— Problem details —
Could you work out how many lines of the material below hold "Formation"? Only the number is needed.

— Material shown —
>>>>>
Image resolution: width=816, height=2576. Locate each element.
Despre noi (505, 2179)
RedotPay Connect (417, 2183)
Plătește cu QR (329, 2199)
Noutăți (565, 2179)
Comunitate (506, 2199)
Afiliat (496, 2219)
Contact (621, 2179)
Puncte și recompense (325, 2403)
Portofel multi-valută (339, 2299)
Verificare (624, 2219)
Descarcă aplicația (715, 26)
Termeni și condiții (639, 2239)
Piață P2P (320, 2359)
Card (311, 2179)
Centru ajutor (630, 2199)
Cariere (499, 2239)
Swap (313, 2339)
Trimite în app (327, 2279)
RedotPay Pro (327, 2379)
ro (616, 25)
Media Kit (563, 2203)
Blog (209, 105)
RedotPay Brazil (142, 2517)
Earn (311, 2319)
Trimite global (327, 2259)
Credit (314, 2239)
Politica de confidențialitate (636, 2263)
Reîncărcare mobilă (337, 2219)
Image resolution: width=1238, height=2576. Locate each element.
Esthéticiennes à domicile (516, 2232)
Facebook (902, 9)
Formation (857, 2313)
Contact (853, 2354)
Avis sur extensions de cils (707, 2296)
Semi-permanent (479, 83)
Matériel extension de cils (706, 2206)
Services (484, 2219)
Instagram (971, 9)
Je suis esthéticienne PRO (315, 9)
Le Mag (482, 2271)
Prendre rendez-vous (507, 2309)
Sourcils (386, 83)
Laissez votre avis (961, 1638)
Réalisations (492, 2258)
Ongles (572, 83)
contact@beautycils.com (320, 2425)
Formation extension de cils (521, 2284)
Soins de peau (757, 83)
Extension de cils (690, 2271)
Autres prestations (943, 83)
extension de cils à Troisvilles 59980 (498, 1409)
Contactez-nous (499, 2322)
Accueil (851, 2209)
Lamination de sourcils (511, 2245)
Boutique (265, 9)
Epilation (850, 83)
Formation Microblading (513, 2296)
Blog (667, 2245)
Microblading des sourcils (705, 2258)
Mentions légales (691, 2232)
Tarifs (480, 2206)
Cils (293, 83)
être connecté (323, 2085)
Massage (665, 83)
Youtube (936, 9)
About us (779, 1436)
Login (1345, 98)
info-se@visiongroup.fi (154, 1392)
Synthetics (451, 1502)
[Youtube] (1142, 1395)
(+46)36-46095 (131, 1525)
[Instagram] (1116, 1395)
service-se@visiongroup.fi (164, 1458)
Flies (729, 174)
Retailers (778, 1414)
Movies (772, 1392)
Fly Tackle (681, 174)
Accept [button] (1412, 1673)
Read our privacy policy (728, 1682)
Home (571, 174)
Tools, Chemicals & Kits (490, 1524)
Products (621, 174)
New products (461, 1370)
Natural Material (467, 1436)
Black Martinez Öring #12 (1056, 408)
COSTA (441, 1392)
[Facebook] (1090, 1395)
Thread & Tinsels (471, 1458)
<<<<<
— Result for this task —
3